PROBLEM | Begin at the line below that has "Videos (804, 34)" and stop after the line that has "Your Car Of". Please restate only those lines, word for word.

SUPPLIED ENTRIES |
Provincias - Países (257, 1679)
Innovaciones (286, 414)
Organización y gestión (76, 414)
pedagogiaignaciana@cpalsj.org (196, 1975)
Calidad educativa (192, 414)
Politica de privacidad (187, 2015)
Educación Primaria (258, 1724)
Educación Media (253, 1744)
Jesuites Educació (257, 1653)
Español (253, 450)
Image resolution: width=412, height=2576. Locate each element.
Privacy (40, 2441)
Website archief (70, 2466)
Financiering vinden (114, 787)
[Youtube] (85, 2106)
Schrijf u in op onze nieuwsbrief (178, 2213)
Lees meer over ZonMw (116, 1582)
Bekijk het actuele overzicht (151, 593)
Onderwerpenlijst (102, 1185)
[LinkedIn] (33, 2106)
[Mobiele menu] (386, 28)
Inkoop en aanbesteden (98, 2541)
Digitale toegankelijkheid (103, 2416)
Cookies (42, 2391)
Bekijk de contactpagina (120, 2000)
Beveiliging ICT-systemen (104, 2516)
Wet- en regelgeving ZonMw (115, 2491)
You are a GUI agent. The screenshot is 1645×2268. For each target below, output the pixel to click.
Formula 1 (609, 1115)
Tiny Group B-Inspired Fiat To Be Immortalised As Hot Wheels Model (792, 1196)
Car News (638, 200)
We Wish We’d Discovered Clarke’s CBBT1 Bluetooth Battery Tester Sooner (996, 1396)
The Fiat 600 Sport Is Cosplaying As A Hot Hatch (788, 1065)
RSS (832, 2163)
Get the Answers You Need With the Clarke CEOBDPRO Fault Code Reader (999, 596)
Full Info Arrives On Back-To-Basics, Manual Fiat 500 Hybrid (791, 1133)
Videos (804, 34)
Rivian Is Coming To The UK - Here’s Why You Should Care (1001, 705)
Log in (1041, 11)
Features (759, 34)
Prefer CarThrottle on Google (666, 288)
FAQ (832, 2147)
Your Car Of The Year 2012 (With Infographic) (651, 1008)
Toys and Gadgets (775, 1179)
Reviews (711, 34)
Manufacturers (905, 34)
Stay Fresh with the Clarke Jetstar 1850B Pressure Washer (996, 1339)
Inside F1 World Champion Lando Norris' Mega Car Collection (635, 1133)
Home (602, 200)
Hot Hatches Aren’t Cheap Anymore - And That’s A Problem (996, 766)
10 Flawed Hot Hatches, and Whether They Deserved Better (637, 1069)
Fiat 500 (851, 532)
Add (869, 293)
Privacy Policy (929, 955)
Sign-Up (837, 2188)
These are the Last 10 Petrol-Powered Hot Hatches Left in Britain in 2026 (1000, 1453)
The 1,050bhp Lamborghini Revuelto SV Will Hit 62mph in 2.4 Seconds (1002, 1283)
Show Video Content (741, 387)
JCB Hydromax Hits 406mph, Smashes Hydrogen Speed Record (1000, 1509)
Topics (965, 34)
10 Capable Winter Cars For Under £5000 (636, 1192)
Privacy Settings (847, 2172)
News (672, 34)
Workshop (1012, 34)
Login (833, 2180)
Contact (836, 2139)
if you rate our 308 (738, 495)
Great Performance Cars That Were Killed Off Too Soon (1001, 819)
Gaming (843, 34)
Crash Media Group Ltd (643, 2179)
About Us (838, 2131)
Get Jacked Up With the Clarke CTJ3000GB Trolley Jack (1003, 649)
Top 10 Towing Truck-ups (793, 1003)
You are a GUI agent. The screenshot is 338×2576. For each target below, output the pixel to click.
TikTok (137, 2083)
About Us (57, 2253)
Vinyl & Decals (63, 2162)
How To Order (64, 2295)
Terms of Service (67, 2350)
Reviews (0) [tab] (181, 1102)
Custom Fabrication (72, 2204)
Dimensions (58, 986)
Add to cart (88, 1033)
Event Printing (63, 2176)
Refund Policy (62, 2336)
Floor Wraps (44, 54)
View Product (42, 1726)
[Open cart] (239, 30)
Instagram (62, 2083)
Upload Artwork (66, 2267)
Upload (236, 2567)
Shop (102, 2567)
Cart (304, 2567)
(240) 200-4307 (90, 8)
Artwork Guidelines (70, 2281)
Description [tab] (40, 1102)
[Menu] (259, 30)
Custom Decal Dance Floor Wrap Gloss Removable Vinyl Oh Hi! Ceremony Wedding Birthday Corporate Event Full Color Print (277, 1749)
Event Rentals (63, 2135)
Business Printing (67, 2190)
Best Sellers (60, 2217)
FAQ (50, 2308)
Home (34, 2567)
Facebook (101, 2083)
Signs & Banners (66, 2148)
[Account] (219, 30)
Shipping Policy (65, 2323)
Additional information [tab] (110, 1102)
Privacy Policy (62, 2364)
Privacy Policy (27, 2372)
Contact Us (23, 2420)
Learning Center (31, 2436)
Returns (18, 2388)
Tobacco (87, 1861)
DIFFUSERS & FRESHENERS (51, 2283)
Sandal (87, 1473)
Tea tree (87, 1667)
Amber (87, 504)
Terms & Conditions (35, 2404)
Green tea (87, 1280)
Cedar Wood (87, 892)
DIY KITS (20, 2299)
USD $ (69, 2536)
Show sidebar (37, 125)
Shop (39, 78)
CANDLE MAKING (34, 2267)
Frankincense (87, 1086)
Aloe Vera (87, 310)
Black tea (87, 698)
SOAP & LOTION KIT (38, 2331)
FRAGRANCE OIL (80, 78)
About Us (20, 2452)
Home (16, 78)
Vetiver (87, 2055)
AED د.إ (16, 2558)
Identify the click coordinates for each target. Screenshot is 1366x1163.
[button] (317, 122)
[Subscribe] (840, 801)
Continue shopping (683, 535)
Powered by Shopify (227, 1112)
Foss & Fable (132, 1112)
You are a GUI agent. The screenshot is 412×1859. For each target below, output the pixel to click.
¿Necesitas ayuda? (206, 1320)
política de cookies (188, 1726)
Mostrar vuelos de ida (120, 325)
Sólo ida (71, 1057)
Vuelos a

ANSWER TO THIS PROBLEM |
Videos (804, 34)
Rivian Is Coming To The UK - Here’s Why You Should Care (1001, 705)
Log in (1041, 11)
Features (759, 34)
Prefer CarThrottle on Google (666, 288)
FAQ (832, 2147)
Your Car Of The Year 2012 (With Infographic) (651, 1008)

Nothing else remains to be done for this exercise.